Mahkemece, iddia, savunma, toplanan kanıtlar, bilirkişi raporu ve tüm dosya kapsamına göre, davacı şirketin “…” ibaresi üzerinde 2003 yılı Temmuz ayından bu yana kullanması nedeniyle öncelik hakkına sahip olduğu, davalıya ait markaların davacının tescilsiz olarak kullandığı marka ile ayırt edilemeyecek derecede benzer ve aynı mal ve hizmetler için kullanıldığı, davalı markasında ayrıca şekil unsuru ve yazılım ibaresi olmasının markalar arası iltibası ortadan kaldırmadığı, davacının tescilsiz markası ile davalının ticaret unvanının esas unsurunun ve faaliyet konularının aynı olup davalının tescilli ticaret unvanı ile davacının tescilsiz markası arasında iltibas olduğu, davalı markaların hükümsüz kılınması ve ticaret unvanındaki “alis” ibaresinin silinmesi gerektiği gerekçesiyle davanın kabulü ile davacının davalı şirket adına 2007 52106 ve 2007 51643 numaralı ile tescilli “alis” ve “alis yazılım a şekil” ibareli markaların hükümsüzlüğüne ve sicilden terkinine, davalı … Yazılım Bilgisayar Ltd. Şti. nin ticaret unvanındaki “…” ibaresinin silinmesine karar verilmiştir.

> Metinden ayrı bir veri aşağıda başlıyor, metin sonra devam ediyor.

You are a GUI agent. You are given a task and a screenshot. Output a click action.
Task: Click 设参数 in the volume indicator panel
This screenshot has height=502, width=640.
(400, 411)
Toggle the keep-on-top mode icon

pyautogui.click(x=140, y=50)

Kararı, davacı vekili ve davalı vekili temyiz etmiştir.

Yargıtay Kararı


Dava dosyası içerisindeki bilgi ve belgelere, mahkeme kararının gerekçesinde dayanılan delillerin tartışılıp, değerlendirilmesinde usul ve yasaya aykırı bir yön bulunmamasına göre, davacı vekili ile davalı vekilinin tüm temyiz itirazları yerinde değildir.


SONUÇ:

Yukarıda açıklanan nedenlerden dolayı, davacı vekili ile davalı vekilinin bütün temyiz itirazlarının reddiyle usul ve kanuna uygun bulunan hükmün ONANMASINA, takdir olunan 1.100 TL duruşma vekalet ücretinin davalıdan alınarak davacıya verilmesine, aşağıda yazılı bakiye 0,90 TL temyiz ilam harcının temyiz eden taraflardan ayrı ayrı alınmasına, 13.02.2014 tarihinde oybirliğiyle karar verildi.